I had a crash some years ago,where some drunken assh*le drove too fast over a big crossroad (with 4 lanes in his way and 3 lanes in my way),and he did it regardless that his redlight was on since 15 seconds. I hit his BMW with my cages up Evo 6 and around 70km/h an hour.The car was totaly f*ck*d,thank god there was a welded cage(that goes to the front and rear struts) in it. Believe me,i was glad having a airbag instead a 320mm supercool Momo steeringwheel:thumbsup: 

For a racingcar with 6pointharness,caged up etc,its fine to pull the airbag out,but on a streetcar(and 99% of the GTR´s will be streetcars) its plain stupid. But some people need to slam their heads on a steeringwheel first,befor they believe other people


----------



## Butuz (Jan 9, 2005)

Paddle shifts that turn with the wheel are truly flawed (well unless your in an F1 car where the wheel only turns 90 degrees left or right i suppose).

Butuz


----------



## Cris (Sep 17, 2007)

EvolutionVI said:


> For a racingcar with 6pointharness,caged up etc,its fine to pull the airbag out,but on a streetcar(and 99% of the GTR´s will be streetcars) its plain stupid. But some people need to slam their heads on a steeringwheel first,befor they believe other people


Thanks for that. I suggest that you stay away from things like motorbikes because if you think that hitting something without an airbag is bad...

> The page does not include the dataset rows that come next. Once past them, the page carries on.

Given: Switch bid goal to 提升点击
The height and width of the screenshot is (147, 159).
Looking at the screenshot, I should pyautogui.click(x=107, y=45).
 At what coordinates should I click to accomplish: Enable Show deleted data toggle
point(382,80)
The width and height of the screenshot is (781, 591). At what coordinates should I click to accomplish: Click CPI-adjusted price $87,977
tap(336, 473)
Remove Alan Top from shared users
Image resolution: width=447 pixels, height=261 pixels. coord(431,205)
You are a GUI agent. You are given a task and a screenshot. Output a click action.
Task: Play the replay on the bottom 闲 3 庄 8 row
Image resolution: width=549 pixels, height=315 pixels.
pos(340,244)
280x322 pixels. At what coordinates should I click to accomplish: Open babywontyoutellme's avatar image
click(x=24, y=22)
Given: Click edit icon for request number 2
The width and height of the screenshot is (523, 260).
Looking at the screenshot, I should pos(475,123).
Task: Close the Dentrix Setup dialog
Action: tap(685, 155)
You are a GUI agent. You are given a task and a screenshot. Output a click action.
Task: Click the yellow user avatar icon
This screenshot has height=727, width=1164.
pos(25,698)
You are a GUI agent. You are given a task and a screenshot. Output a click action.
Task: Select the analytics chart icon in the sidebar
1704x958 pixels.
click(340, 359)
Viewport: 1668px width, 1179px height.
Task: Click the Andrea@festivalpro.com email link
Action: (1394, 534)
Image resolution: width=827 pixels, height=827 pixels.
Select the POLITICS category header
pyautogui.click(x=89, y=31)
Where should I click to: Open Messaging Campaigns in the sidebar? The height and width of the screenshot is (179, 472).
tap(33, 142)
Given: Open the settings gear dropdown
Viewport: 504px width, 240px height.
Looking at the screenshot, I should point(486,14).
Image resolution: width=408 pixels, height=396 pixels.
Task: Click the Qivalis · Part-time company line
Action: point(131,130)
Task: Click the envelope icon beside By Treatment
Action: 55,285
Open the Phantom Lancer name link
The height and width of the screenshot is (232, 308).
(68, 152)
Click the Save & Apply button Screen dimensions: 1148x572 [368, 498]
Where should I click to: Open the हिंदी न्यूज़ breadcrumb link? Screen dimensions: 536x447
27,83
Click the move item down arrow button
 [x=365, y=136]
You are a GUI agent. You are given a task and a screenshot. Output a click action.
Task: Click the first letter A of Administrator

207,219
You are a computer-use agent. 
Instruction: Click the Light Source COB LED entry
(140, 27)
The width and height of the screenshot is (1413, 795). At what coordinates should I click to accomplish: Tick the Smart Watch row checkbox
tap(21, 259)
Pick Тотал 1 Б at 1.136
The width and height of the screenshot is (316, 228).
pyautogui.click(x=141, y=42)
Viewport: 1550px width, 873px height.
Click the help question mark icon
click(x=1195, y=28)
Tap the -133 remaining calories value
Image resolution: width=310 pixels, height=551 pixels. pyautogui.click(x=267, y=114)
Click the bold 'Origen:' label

None the less each to their own.

I assume that the paddles work by having one paddle for up and one paddle for down, if so having them swapping positions with the wheel could be fun.


----------



## Trev (Nov 1, 2003)

bonzelite said:


> That's illegal; you cannot remove the air bag systems from cars OEM setups.


Listen mate, this isn't America  

People remove their airbags in all sorts of cars in the U.K. to fit aftermarket wheels - it's their choice.


----------



## Trev (Nov 1, 2003)

Butuz said:


> Paddle shifts that turn with the wheel are truly flawed (well unless your in an F1 car where the wheel only turns 90 degrees left or right i suppose).
> 
> Butuz


I'll be sure to tell Audi that and take back my work's '08 S-Line Audi A6.

:chuckle:


----------